» Data for this exercise
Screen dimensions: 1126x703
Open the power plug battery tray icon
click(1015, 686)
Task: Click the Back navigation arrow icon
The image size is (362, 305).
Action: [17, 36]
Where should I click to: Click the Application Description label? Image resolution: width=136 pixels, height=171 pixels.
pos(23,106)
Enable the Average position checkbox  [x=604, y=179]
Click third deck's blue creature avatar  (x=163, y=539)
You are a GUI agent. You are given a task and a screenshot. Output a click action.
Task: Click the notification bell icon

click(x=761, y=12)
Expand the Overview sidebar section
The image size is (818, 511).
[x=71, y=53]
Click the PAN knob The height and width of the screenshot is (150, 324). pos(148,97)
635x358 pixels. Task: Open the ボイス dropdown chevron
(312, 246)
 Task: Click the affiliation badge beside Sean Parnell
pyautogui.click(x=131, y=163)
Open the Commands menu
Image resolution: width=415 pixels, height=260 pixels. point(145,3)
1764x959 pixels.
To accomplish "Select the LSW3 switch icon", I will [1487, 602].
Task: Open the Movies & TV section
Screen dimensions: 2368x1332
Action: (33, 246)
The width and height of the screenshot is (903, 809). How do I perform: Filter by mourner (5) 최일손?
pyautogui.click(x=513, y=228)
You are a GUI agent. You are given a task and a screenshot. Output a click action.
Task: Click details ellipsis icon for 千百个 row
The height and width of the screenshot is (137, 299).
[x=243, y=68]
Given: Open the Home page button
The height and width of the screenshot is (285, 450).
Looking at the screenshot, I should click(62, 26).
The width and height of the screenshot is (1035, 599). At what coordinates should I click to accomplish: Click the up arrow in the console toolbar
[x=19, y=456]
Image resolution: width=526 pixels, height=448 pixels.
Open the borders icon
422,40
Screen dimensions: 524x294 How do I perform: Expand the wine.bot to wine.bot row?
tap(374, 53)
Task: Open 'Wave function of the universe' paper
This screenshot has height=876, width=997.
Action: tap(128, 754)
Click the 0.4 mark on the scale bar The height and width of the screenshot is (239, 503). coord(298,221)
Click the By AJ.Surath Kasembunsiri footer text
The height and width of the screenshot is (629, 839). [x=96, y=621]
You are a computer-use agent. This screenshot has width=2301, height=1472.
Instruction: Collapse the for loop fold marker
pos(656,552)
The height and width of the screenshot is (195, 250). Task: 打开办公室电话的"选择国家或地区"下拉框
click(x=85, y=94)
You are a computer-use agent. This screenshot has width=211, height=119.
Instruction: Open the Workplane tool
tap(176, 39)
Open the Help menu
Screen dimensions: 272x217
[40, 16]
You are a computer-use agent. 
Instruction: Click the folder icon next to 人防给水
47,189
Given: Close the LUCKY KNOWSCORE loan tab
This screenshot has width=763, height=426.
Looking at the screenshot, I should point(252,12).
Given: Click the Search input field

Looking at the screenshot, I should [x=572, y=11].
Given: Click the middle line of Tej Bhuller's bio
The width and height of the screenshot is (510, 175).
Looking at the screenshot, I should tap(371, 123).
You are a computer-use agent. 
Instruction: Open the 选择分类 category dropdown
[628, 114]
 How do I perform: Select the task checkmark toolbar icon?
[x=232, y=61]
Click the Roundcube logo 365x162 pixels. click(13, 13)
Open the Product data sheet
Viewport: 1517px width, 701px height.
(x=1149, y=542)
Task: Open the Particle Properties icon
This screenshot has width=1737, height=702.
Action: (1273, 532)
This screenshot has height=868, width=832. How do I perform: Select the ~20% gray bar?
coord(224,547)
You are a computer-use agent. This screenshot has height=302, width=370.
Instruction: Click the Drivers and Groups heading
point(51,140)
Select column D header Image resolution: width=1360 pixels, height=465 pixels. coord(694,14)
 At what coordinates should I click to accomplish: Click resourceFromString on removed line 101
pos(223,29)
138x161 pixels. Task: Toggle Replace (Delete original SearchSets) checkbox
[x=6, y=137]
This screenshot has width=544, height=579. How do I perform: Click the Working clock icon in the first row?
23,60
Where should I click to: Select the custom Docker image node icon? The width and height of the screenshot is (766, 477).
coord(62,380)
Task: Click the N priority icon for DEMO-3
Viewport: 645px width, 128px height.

» What you have to do
Rewrite the part of the listing above that starts with the line containing "Image resolution: width=526" and ends with the line containing "tap(176, 39)", replacing every "computer-use agent" with "screen agent" and leaving everything else unchanged. Return only those lines.

» Solved exercise
Image resolution: width=526 pixels, height=448 pixels.
Open the borders icon
422,40
Screen dimensions: 524x294 How do I perform: Expand the wine.bot to wine.bot row?
tap(374, 53)
Task: Open 'Wave function of the universe' paper
This screenshot has height=876, width=997.
Action: tap(128, 754)
Click the 0.4 mark on the scale bar The height and width of the screenshot is (239, 503). coord(298,221)
Click the By AJ.Surath Kasembunsiri footer text
The height and width of the screenshot is (629, 839). [x=96, y=621]
You are a screen agent. This screenshot has width=2301, height=1472.
Instruction: Collapse the for loop fold marker
pos(656,552)
The height and width of the screenshot is (195, 250). Task: 打开办公室电话的"选择国家或地区"下拉框
click(x=85, y=94)
You are a screen agent. This screenshot has width=211, height=119.
Instruction: Open the Workplane tool
tap(176, 39)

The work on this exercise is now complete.